--- Document segment Enclosed Below ---

Yes, that is from the page I offered a link to.


----------



## juniorgrower (Jul 21, 2012)

Thanks for the read Old SSSC Guy.  What I read says that "Tiger Bloom" is not organic.  I was also surprised  to see that "Marine Cuisine" was not 100% organic either.   If I understood it correctly these products are mostly organic but have been altered in a lab to release at a much faster rate than they would normally.   So will these products kill the microbes in the soil?   Its kind of confusing.


----------



## The Hemp Goddess (Jul 21, 2012)

My understanding is that chemical based nutrients will kill the microbes in the soil.


----------



## Old_SSSC_Guy (Jul 21, 2012)

--- End of Enclosed Document segment ---

• Problem description
In the forum thread, which product was juniorgrower surprised to find is not 100% organic?

--- Collected material Enclosed Below ---

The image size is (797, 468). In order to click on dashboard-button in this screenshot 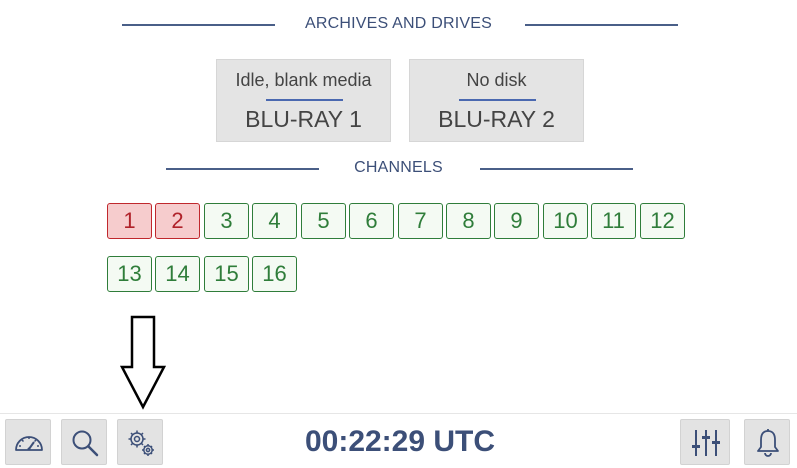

--- End of Enclosed Collected material ---

• Task response
Marine Cuisine